Here we perform a forward pass to check whether the network works. The scatter plot shows the distribution of output wavefunctions \(\psi(s)\), in which the color represents the reference phase of the inputs.
s = qtx.utils.rand_states(64)
psi = jax.vmap(model)(s)
phase = jax.vmap(qtx.nn.neel120_phase)(s)
plt.scatter(psi.real, psi.imag, c=jnp.angle(phase), cmap="viridis", alpha=0.7)
plt.axis("equal")
plt.xlabel(r"Re $\psi$")
plt.ylabel(r"Im $\psi$")
plt.show()
Before training, the reference phase structure dominates the output.
Optimization#
We can train this model as we have done previous tutorials.
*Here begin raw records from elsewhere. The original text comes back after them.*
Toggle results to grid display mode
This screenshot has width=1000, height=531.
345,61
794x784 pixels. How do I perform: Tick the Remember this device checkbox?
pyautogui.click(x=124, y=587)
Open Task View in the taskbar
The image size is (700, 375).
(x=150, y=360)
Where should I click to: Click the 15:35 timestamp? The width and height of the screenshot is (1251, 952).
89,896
H = qtx.operator.Heisenberg()
E_exact = -80.6937689612426
state = qtx.state.Variational(model, max_parallel=32768)
sampler = qtx.sampler.SpinExchange(state, nsamples=1024)
optimizer = qtx.optimizer.SR(state, H)
energy = qtx.utils.DataTracer()
VarE = qtx.utils.DataTracer()
training_rate = 5e-3
for i in range(200):
samples = sampler.sweep()
step = optimizer.get_step(samples)
state.update(step * training_rate)
energy.append(optimizer.energy)
VarE.append(optimizer.VarE)
if i % 10 == 0:
clear_output()
energy.plot(batch=10, baseline=E_exact)
plt.show()
VarE.plot(batch=10)
plt.show()
state.save("/tmp/triangular.eqx")
Now we can symmetrize the wavefunction. The symmetry consists of a D6 group (including rotations and mirror flips) and local spin inverse. By default, the center of transformations like rotations is fixed at the center of the lattice. In this special case, however, we need to specify the center to be (0, 0) to ensure that the lattice transforms back to itself under rotation and periodic shifts.
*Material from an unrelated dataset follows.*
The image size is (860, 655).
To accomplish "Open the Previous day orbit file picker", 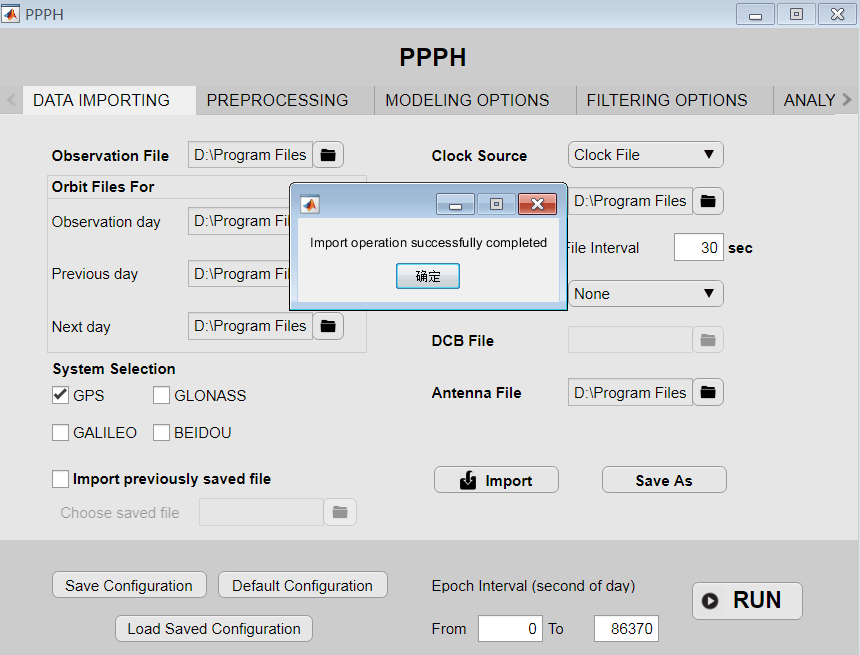I will [328, 274].
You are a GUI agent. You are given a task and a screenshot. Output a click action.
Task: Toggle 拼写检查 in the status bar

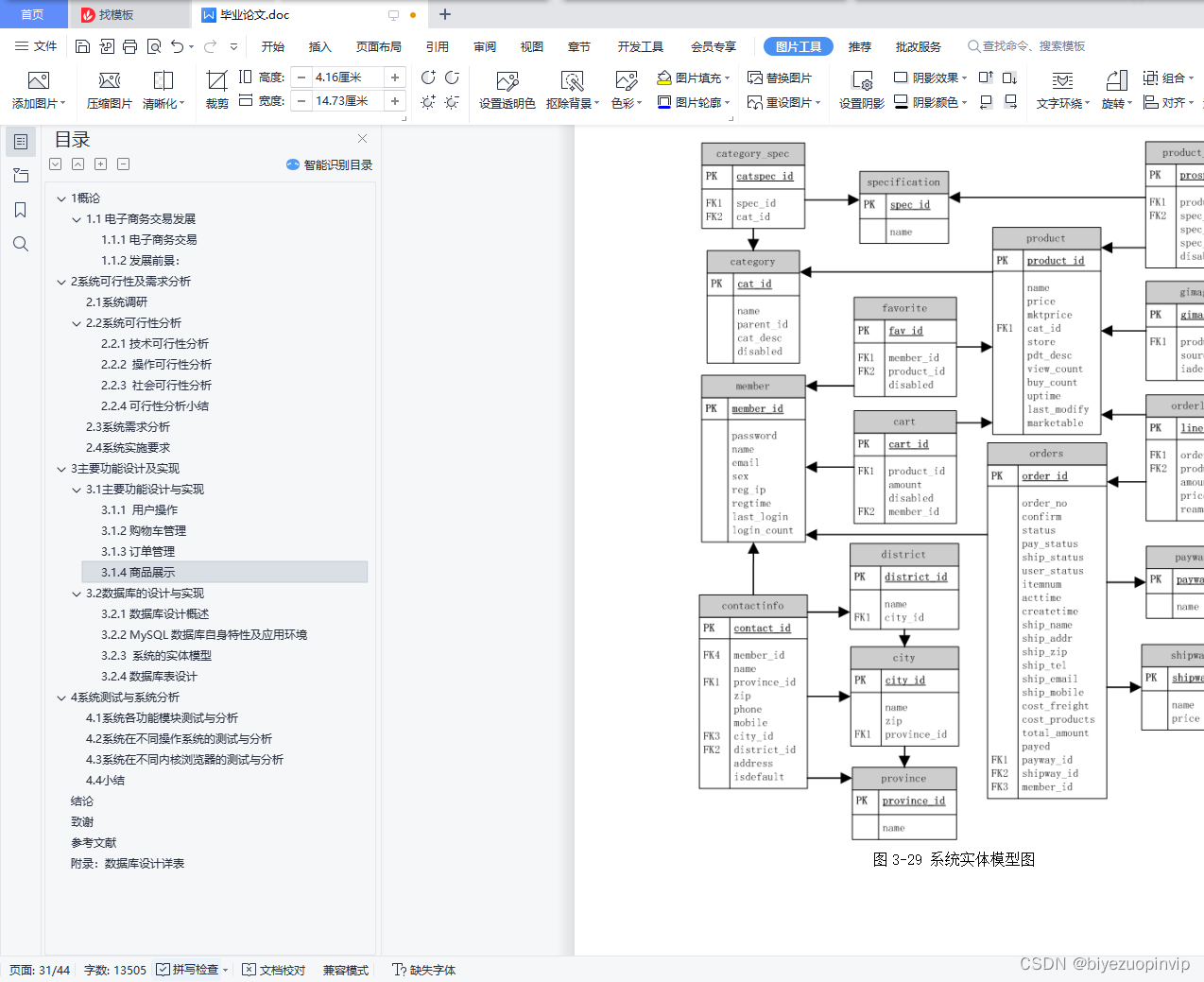[188, 970]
from quantax.symmetry import D6, SpinInverse
symm = D6(center=(0, 0)) @ SpinInverse()
Then we can keep training the symmetrized state.
symm_state = qtx.state.Variational(
model, "/tmp/triangular.eqx", symm, max_parallel=2048
)
sampler = qtx.sampler.SpinExchange(symm_state, nsamples=1024)
optimizer = qtx.optimizer.SR(symm_state, H)
energy = qtx.utils.DataTracer()
VarE = qtx.utils.DataTracer()
training_rate = 5e-3
for i in range(100):
samples = sampler.sweep()
step = optimizer.get_step(samples)
symm_state.update(step * training_rate)
energy.append(optimizer.energy)
VarE.append(optimizer.VarE)
if i % 10 == 0:
clear_output()
energy.plot(batch=10, baseline=E_exact)
plt.show()
VarE.plot(batch=10)
plt.show()
symm_state.save("/tmp/triangular.eqx")
Let’s check how the phase structure changes after optimization.
s = qtx.utils.rand_states(64)
psi = symm_state(s)
phase = jax.vmap(qtx.nn.neel120_phase)(s)
plt.scatter(psi.real, psi.imag, c=jnp.angle(phase), cmap="viridis", alpha=0.7)
plt.axis("equal")
plt.xlabel(r"Re $\psi$")
plt.ylabel(r"Im $\psi$")
plt.show()
There are two interesting phenomena in this plot.
The wavefunctions lie on the same line in the complex plane, so they become nearly real after multiplying a constant phase. This is because the ground state wavefunctions should be real in this system.
The new sign structure after optimization is quite different from the initial reference phase we show above.
These results prove that neural quantum states can approximate the true ground state even if the initialization is far from the target state.